- Problems and tasks:
[A] According to the article on remote work policies, how many Americans does Upwork estimate could be working remotely by 2025?
[B] Transcribe the portion of the article on remote work policies starting with "Brouwer recommends remote" and going on through "and data protection.".

Virtual offices reshaping corporate landscape; are remote work place policies evolving, too?

Although more workers are returning to the office, that number has not reverted back to pre-pandemic levels, and a recent Pew Research survey found that employees who are currently teleworking are doing so more by choice and not because of health-related concerns. Further, Upwork estimates that as many as 36.2 million Americans could be working remotely by 2025. Deborah Brouwer, managing partner of Detroit-based labor and employment law firm Nemeth Law PC, believes these trends present a compelling opportunity for employers to take a fresh look at their remote workplace policies, especially if they were put in place before the pandemic.

“Many companies have offered employees the flexibility of working from home for years, but the pandemic has redefined and expanded the parameters, attitudes – and even the definition – of remote work. Enforceable policies need to reflect that,” Brouwer said.

Successful remote and hybrid working arrangements hinge on a variety of factors that should be spelled out in workplace policies, including: a job description that accurately matches the employee’s current job duties; whether on-site attendance is an essential function of the job at certain times, such as attendance at meetings; and well-established guidelines and procedures, such as interactive process logs, for responding to requests for remote accommodations.

“Employers still need to have a clearly documented, communicated and enforced procedure for employees working remotely to ensure standards are fair and applied appropriately, and that no disparate class of worker is impacted when considering which type of employees can work remotely,” Brouwer said. “In addition, employees need to be trained on and fully knowledgeable of the expectations and procedures.”

Brouwer recommends remote working arrangement policies that:

• Are consistent with company needs and granted on a case-by-case basis, depending on the position, and explicitly detailed as to whether the position is fully remote or hybrid.

• Establish a minimum length of employment, performance and history, if remote work is not granted immediately upon hiring.

• Include provisions for identifying equipment needs and stating who owns the equipment.

• Detail provisions for using company-owned equipment at home.

• Involve the company’s IT department to ensure optimal cybersecurity and data protection.

• Outline expected work hours and reporting/check-in requirements.

• Include a process for periodic inspections for home workspaces.

• Specify the employer’s right to modify and/or cancel agreement at any time.

• Set an objective standard to determine if employee is meeting performance expectations.

• Require remote worker to maintain a safe work environment and define what that workspace scope and safety includes.

“Virtual employment is a practical way for companies to retain or attract talent by offering greater flexibility, but employers need to consider the impact it will have on the entire team or company and, if possible, implement a ‘terms and conditions’ agreement specific to each remote employee, so expectations are understood and can be met by all parties involved,” Brouwer said.

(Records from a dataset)

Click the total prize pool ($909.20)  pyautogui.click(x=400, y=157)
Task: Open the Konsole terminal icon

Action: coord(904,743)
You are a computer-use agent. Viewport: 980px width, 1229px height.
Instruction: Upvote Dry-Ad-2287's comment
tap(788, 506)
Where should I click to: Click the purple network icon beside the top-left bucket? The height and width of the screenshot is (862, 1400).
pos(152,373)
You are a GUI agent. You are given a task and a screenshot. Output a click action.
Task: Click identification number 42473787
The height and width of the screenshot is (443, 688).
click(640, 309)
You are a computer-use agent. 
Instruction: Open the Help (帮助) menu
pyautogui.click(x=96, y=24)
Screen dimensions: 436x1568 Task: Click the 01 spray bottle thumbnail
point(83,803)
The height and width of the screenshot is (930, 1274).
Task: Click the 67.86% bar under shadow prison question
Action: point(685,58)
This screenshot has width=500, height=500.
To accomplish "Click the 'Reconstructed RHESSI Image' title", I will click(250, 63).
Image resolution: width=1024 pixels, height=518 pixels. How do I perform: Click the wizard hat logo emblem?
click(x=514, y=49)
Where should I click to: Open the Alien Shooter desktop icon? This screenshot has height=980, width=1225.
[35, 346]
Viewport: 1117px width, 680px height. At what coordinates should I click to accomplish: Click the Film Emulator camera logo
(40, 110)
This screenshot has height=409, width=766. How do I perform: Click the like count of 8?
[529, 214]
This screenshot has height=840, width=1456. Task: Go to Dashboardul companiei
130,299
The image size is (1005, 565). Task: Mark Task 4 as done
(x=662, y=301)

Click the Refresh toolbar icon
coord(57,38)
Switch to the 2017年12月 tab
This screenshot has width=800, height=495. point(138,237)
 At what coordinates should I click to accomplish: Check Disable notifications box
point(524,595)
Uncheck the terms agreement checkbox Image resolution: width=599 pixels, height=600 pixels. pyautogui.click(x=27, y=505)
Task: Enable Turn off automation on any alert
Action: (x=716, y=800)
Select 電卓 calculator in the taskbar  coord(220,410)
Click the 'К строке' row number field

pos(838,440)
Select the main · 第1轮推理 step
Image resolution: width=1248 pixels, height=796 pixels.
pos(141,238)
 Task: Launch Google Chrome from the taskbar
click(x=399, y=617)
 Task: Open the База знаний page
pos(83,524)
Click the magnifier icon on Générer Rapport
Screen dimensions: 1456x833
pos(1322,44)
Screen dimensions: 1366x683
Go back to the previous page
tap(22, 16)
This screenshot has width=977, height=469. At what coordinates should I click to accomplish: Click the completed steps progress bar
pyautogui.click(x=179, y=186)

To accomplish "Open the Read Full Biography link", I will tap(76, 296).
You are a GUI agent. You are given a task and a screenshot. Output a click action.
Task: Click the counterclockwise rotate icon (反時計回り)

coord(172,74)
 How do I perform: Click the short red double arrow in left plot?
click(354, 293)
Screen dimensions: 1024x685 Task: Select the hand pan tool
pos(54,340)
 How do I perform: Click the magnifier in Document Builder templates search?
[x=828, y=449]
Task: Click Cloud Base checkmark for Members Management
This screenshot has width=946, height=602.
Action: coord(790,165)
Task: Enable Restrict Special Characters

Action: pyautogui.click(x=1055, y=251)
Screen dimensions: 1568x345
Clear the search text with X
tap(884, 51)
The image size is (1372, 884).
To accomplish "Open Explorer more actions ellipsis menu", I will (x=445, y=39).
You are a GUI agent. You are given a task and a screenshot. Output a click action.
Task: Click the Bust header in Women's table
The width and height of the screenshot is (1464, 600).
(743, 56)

- Answers provided:
[A] As many as 36.2 million.

[B]
Brouwer recommends remote working arrangement policies that:

• Are consistent with company needs and granted on a case-by-case basis, depending on the position, and explicitly detailed as to whether the position is fully remote or hybrid.

• Establish a minimum length of employment, performance and history, if remote work is not granted immediately upon hiring.

• Include provisions for identifying equipment needs and stating who owns the equipment.

• Detail provisions for using company-owned equipment at home.

• Involve the company’s IT department to ensure optimal cybersecurity and data protection.